Temos esperança que o homem seja melhor no século XXI? O senhor volta ao passado e, ao prever Terceira Guerra Mundial, vê o futuro com pessimismo?

G.G. – Não é pessimismo. Baseio-me na experiência e nos erros que cometemos, que podem ser comprovados historicamente, então eu tenho dúvidas de que o homem vá melhorar. Outra coisa é se o homem é capaz de aprender com os erros do passado. Por exemplo, olhe para o conflito com a Rússia. Desde o colapso da União Soviética, que foi um desastre, chegaram Yeltsin e Putin. E então vieram Putin e Putin! O que Putin está tentando é voltar a reconstruir esse país que é a Rússia… Putin vê em 1988 e 1990, quando tudo desmorona, que, apesar de todas as promessas ocidentais, a OTAN se aproxima cada vez mais. E há traumas russos, desde Napoleão, desde a Segunda Guerra Mundial, com 27 milhões de mortos quando chegaram os alemães, e agora eles voltam a ficar com medo de serem cercados pelo inimigo. Eu não estou dizendo que se justifique o que eles fizeram na Criméia, é injustificável, mas isso deve ser entendido e é o que devemos fazer, entender a Rússia.

E nós não a entendemos.

G.G. – Nós perdemos a capacidade de compreender os erros que cometemos depois de 1989. Após o colapso do Pacto de Varsóvia, a URSS foi dissolvida, mas a OTAN continua aí, tranquila. Não houve tentativas sérias para a criação de uma nova aliança de segurança incluindo a Rússia e isso é uma falha enorme. Promete-se à Ucrânia que será parte da União Europeia e mais tarde da OTAN e é lógico que um país como a Rússia reage nervosamente. Todas estas reações de Putin têm suas causas e, embora na Europa estejamos habituados a colaborar nos aspectos econômicos e financeiros, não conseguimos criar uma política externa comum; ainda dependemos muito dos desejos dos americanos e os Estados Unidos estão muito longe de nós e do que temos de fazer. Se os republicanos chegarem ao poderteremos um novo rearmamento e de repente haverá uma potência militar na diante da Rússia.

O senhor criou muitas metáforas. A que calou mais fundo é a de Oscar Matzenrath. Dá a impressão de que esse personagem que não queria crescer nem se misturar com o mundo adulto, hoje tampouco desejaria crescer…

G.G. – A diferença entre o século XX e XXI é que o XX foi caracterizado pela ideologia, e não apenas pelo fascismo italiano, o nacional-socialismo alemão ou o comunismo, mas também pelo american way of life e pelo capitalismo dominante.
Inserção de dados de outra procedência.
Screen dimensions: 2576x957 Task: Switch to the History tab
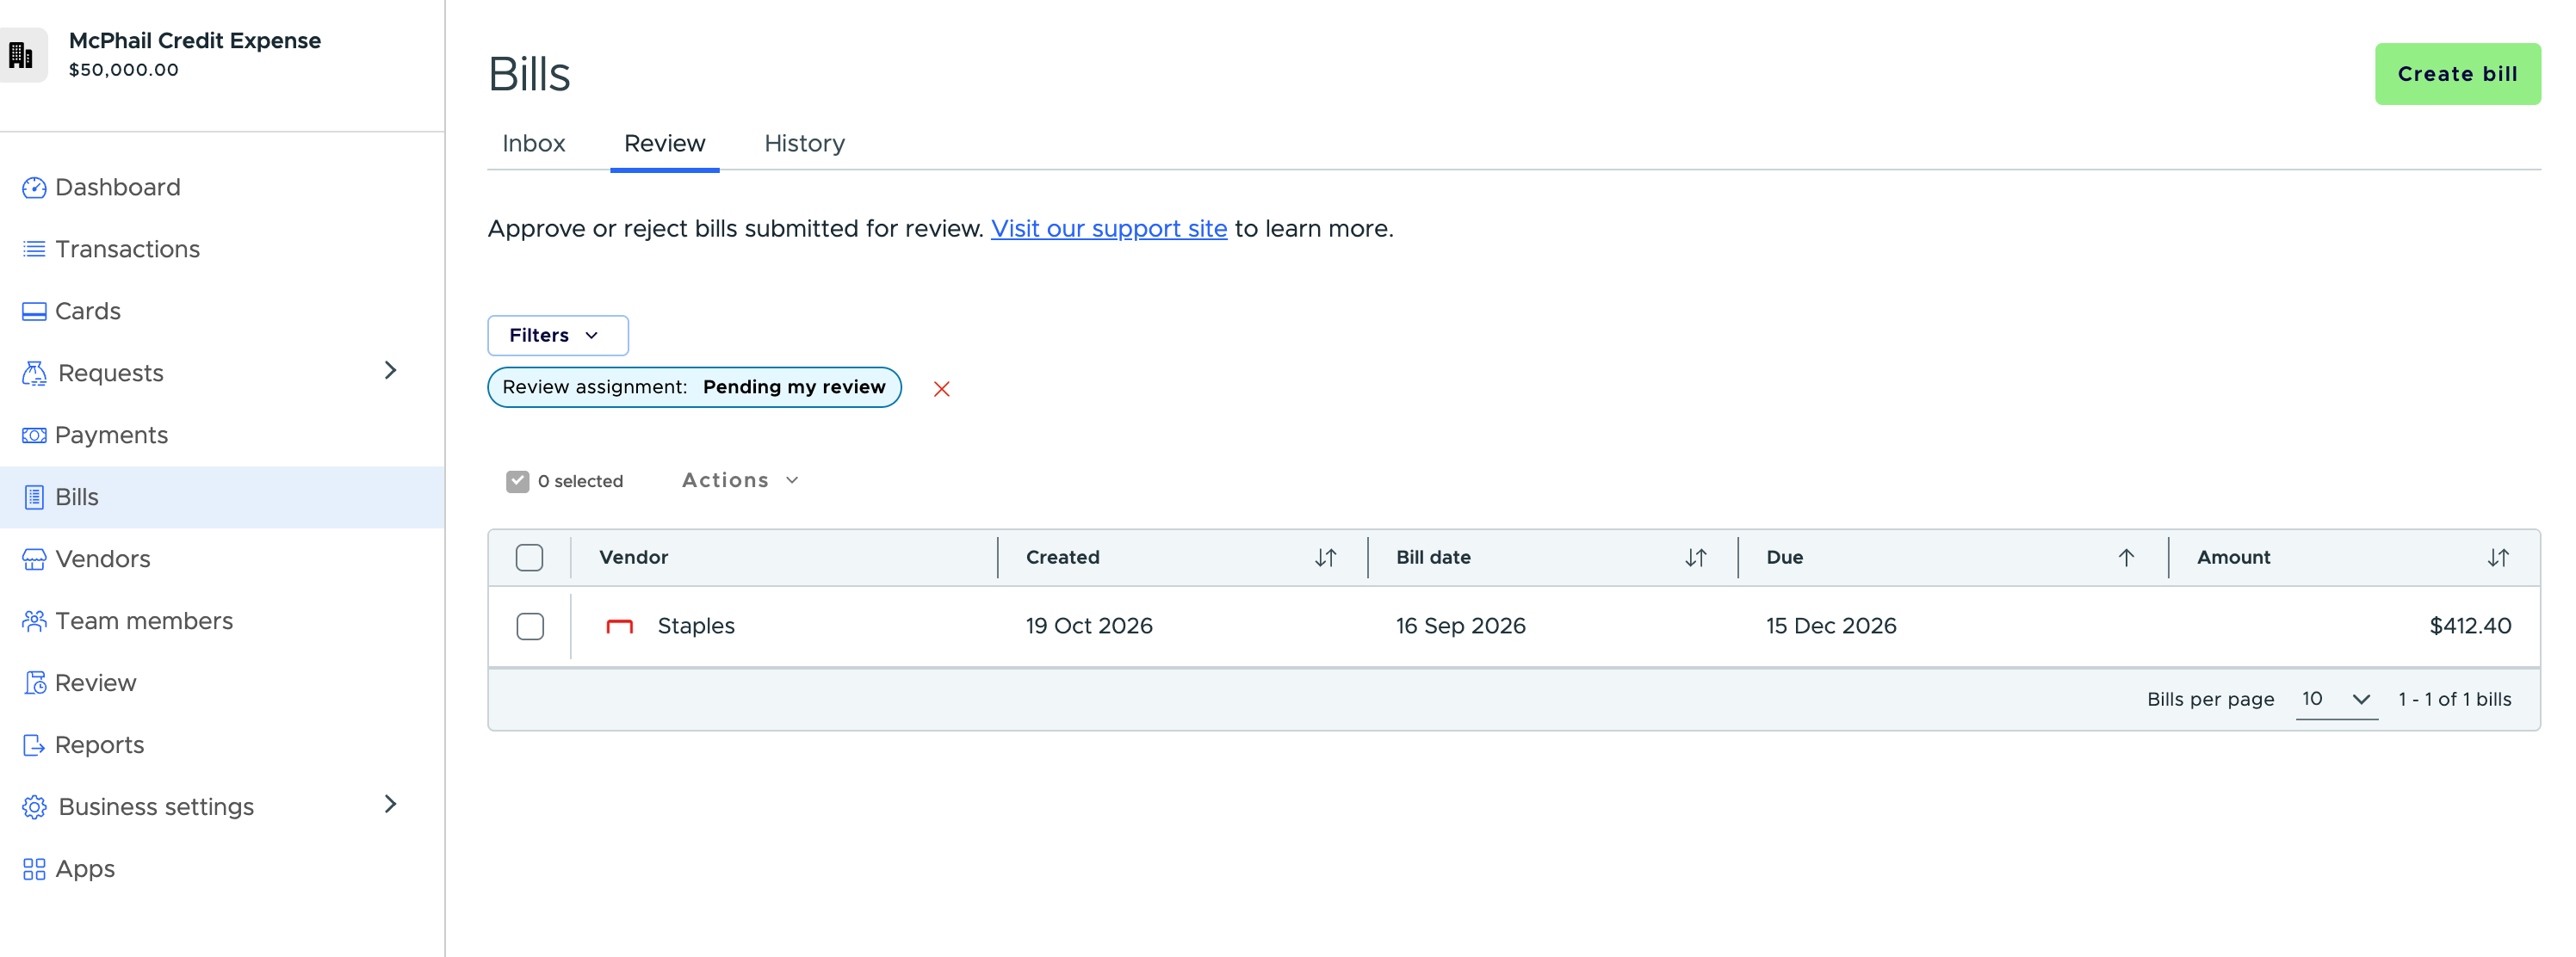804,143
Tudo o que resta de todas essas ideologias é o capitalismo e o capitalismo é capaz de mudar. Mas o capitalismo está se autodestruindo; todas essas quantidades irracionais de dinheiro gasto pelo mundo já não têm nada a ver com a economia real. Essa irracionalidade não foi tão acentuada no século XX… Oscar seria uma pessoa diferente hoje, teria que lutar contra resistências diferentes e também iria se mover em ambientes completamente diferentes. No século XX, ele provinha de um ambiente proletário e pequeno-burguês e tinha que reagir. Agora seria um computer freak, um hacker ou algo assim, e teria de superar outras resistências.

Você foi Oscar Matzenrath?

G.G. – Eu não consegui parar meu crescimento!

Você teria gostado disso?

G.G. – Não, no fundo, não… Não sou idêntico ao Oscar, o que acontece é que a figura de Matzenrath está enraizada no picaresco, representa uma espécie de espelho que tem uma lupa capaz de provocar um incêndio, capaz por outro lado de expressar a infantilidade do século XX, do qual eu não queria participar ou me defender.
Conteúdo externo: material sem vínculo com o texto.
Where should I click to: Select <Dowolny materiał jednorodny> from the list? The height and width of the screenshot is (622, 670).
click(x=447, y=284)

O senhor trabalha sob figuras de Goya. O que Goya lhe proporciona?

G.G. – Trabalho, de fato, sob uma série de gravuras de Goya. Cada vez que eu comemoro um aniversário importante, daqueles que contêm 0 ou 5, minha mulher me dá alguma que ainda se vende no mercado… Para mim é como a medida do artista, o critério de verdade. É de uma imaginação incrível, como ilustra a demência deste mundo! Eu tenho várias gravuras dos Caprichos em que Goya nos mostra que é contra a Inquisição, com a demência da Igreja Católica de um lado e com a vida como ela é do outro… Goya é o grande exemplo para mim, é o que me dá a medida de se algo é bom ou ruim.